Verona, giovedì 12 Febbraio 2009
Oggetto: no all’ipotesi di un nuovo stadio
Appena ufficializzato il cambio di guardia nella proprietà dell’Hellas Verona, è tornata prepotentemente alla ribalta l’ipotesi della costruzione di un nuovo stadio.
Il Marcantonio Bentegodi necessiterebbe di lavori di manutenzione straordinaria assai onerosi che vanno ad aggiungersi a costi di gestione/manutenzione attualmente problematici.
Tra il partito dei favorevoli si prospetta l’idea di uno stadio più moderno, più piccolo e più funzionale, potenzialmente fruibile 7 giorni su 7 (grazie alla presenza di attività commerciali al suo interno), sempre di proprietà comunale ma gestito da privati.
Fiamma Tricolore si dice contraria all’ipotesi!
Ai sostenitori delle ragioni di cui sopra facciamo presente che l’attuale Bentegodi è, dal punto di vista della sicurezza (intesa come ordine pubblico), uno degli stadi più affidabili; idem dicasi per la sua dislocazione poiché, pur essendo vicino al centro cittadino, è ottimamente situato in prossimità di grandi vie di comunicazione (tangenziale e autostrada in primis), a due passi inoltre dalla stazione ferroviaria.
Il suo abbattimento e la ricostruzione, anche se in operazione di project financing, come auspicato da qualcuno, presuppone comunque dei costi non irrisori e prevedibili disagi per il quartiere.
La voce che il Comune, coi tempi che corrono, abbia messo a disposizione per il nuovo stadio 40 milioni nel piano delle opere pubbliche 2009-2010, appare quanto meno preoccupante.
Chi parla e pensa di portare qualità della vita al quartiere, probabilmente il quartiere proprio non lo conosce; i problemi del quartiere Stadio sono ben altri e con la sua riqualificazione, un nuovo stadio, magari costruito alla Spianà, c’entra assai poco. La gente, quando può, dal quartiere se ne va e per capire il perché basta trascorrerci qualche ora.
Molti residenti si sono espressi in maniera contraria all’idea, per motivi nostalgici alcuni, ma non solo.

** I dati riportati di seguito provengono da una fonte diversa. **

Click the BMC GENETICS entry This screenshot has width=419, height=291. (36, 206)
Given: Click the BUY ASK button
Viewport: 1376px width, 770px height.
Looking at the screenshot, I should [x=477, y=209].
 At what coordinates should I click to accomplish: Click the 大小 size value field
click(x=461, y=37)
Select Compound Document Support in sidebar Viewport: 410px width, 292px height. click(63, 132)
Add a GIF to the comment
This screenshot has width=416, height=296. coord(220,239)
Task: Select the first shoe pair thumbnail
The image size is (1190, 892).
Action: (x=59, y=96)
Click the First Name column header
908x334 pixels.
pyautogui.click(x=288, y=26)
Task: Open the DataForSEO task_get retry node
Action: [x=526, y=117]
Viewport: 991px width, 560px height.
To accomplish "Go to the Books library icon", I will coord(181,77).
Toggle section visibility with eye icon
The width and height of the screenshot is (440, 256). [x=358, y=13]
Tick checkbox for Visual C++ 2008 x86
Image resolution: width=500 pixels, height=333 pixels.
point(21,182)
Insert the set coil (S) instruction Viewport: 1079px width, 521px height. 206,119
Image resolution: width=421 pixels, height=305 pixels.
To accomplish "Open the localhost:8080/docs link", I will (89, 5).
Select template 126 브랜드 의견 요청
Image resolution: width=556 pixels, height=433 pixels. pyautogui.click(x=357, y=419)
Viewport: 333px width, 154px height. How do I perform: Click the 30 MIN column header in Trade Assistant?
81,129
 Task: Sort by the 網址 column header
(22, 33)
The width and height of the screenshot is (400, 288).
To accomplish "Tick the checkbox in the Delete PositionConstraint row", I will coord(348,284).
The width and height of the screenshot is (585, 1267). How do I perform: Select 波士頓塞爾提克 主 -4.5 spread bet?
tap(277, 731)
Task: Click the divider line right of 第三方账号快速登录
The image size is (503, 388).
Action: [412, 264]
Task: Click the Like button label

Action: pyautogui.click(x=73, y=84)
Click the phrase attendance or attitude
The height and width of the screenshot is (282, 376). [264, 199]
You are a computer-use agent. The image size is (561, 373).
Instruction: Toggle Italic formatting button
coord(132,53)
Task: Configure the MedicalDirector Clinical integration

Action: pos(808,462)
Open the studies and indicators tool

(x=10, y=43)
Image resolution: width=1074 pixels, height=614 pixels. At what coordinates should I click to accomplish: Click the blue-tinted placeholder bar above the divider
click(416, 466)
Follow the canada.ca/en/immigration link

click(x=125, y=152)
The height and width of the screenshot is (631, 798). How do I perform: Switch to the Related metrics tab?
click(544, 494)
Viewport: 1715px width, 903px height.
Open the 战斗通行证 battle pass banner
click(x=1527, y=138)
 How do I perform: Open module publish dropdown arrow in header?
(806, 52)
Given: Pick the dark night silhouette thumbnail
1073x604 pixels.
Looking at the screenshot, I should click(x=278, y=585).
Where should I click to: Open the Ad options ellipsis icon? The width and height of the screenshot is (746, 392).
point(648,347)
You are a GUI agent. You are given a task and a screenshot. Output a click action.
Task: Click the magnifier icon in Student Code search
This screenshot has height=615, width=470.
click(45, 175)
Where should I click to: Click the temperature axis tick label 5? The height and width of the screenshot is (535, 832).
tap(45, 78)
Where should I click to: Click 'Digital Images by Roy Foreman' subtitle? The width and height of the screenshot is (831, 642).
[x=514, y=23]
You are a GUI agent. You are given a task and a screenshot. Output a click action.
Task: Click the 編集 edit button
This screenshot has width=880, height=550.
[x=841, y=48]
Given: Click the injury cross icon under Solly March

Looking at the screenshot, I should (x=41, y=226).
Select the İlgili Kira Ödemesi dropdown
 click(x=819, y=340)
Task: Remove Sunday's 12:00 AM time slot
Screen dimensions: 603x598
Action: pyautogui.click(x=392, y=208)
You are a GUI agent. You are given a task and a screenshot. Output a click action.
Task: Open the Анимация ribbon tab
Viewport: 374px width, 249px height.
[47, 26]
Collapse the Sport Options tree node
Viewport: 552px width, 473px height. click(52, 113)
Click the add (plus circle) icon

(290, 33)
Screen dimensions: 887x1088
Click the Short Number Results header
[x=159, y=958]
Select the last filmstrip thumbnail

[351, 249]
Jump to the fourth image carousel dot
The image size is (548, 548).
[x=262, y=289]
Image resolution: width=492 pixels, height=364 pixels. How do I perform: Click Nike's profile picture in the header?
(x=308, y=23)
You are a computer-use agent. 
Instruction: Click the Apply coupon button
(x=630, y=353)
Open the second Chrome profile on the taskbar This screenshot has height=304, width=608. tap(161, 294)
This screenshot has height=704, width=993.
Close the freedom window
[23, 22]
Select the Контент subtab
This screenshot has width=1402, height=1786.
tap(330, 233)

Sarebbe interessante chiedere ai commercianti della zona cosa pensano di un sabato o una domenica senza la partita; oppure dell’ipotesi di un impianto con nuove attività commerciali e magari, perché no, di un centro commerciale al posto o all’interno del nuovo stadio.
Sono tanti gli esempi in Italia di stadi prestigiosi riammodernati e resi “più funzionali” senza che si sia ricorso al loro abbattimento e nuova dislocazione (e parliamo di strutture logisticamente assai più infelici del Bentegodi), così come non mancano gli esempi, non meno prestigiosi, di modernissimi investimenti fallimentari e cattedrali nel deserto.
Ma anche solo a livello sportivo, è poi così sensato e lungimirante parlare di uno stadio da 25˙000 posti quando per un davvero poco appetibile Verona-Cremonese di serie C si registrano oltre 15˙000 spettatori paganti; o quando arrivano a Verona per affrontare il Chievo squadre blasonate con gran seguito di pubblico (Milan, Juventus, Inter…) che fanno registrare affluenze intorno alle 30˙000 unità?
Vogliamo poi parlare di quei pochi ma partecipati grandi eventi musicali che vengono ospitati al Bentegodi?
L’acquisizione dell’Hellas Verona da parte di Martinelli odora troppo di zolfo…pardon di cemento.
Sottoscriviamo in pieno quindi le perplessità già espresse dall’Assessore ai lavori pubblici Di Dio e dal Consigliere comunale Stefano Casali.
Per noi il rischio di speculazioni edilizie è forte ed il sospetto che la lobby del mattone sia già all’opera ancor di più.
Siamo pronti ad iniziare una campagna di sensibilizzazione nel quartiere e non escludiamo iniziative a sostegno popolare per il no al nuovo stadio.